J'ai un ancien pote d'école qui a perdu sa belle. Par ce foutu crabe. Il dévore tout et ça fait mal. Ca fait mourir.
Et c'est une douleur d'apprendre tant de souffrances à vivre d'abord pour elle. Mais aussi pour les siens, pour lui. C'est juste injuste. C'est tout bonnement cruel. Difficile. Innommable.
Ce bonhomme me disait tant ce matin qu'il fallait vivre, profiter de chaque instant comme s'il était le dernier.

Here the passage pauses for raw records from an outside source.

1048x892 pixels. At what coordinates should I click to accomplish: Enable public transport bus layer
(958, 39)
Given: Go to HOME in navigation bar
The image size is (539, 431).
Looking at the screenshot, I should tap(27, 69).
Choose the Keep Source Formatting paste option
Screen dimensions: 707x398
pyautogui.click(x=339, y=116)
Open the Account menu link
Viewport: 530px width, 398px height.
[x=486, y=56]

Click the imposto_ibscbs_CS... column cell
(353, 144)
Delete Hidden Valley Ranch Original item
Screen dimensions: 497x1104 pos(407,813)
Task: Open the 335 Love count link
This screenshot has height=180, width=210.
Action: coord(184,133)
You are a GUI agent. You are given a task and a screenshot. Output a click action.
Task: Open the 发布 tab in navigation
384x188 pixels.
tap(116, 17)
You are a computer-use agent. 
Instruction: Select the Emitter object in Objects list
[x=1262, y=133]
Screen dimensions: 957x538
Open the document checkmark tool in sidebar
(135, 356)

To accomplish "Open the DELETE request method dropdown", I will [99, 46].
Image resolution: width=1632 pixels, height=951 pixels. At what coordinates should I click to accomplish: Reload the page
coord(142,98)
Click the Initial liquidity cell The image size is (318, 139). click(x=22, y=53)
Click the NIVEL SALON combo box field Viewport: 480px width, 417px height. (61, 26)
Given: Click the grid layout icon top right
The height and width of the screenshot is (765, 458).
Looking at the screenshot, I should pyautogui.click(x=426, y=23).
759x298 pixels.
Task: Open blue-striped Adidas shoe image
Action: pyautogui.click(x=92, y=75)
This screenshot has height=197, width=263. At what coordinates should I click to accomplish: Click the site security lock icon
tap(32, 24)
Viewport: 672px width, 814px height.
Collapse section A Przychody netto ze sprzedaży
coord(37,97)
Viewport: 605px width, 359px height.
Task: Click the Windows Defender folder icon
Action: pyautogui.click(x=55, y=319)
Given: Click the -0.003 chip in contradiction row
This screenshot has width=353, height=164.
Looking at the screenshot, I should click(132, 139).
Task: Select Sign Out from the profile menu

C'est ce que je me dis de plus en plus et encore davantage. Juste VIVRE. Chaque jour, chaque instant, chaque moment. Quelles que soient les épreuves de cette p... de vie.
Car cette lueur que vous voyez sur cette photo, il faut la voir comme un espoir.
Et sans espoir, on se meurt. Quoiqu'on ait vécu.

Un soir d'hiver, à la fraîcheur tremblante, un rayon de soleil m'est apparu.
Il est entré dans ma demeure et sa chaleur a envahi mon espace. Une chaleur bienveillante et bienfaisante. Tellement que la nuit s'est mêlée au jour.
Les instants ne se comptaient plus, ils se savouraient. Tendrement, sensuellement.
Aujourd'hui, on se moquerait presque des saisons. Tendresse humaine et regard de braise se mêlent au bleu azur de mes propres yeux.
Quand il fait jour, on oublie que les étoiles sont toujours dans le ciel. On ne les voit plus alors qu'on peut les admirer avec le coeur. Et mon coeur, il bat plus fort depuis quelques jours. Il ne s'en plains pas. Il veut me dire que je vis intensément un beau début d'histoire.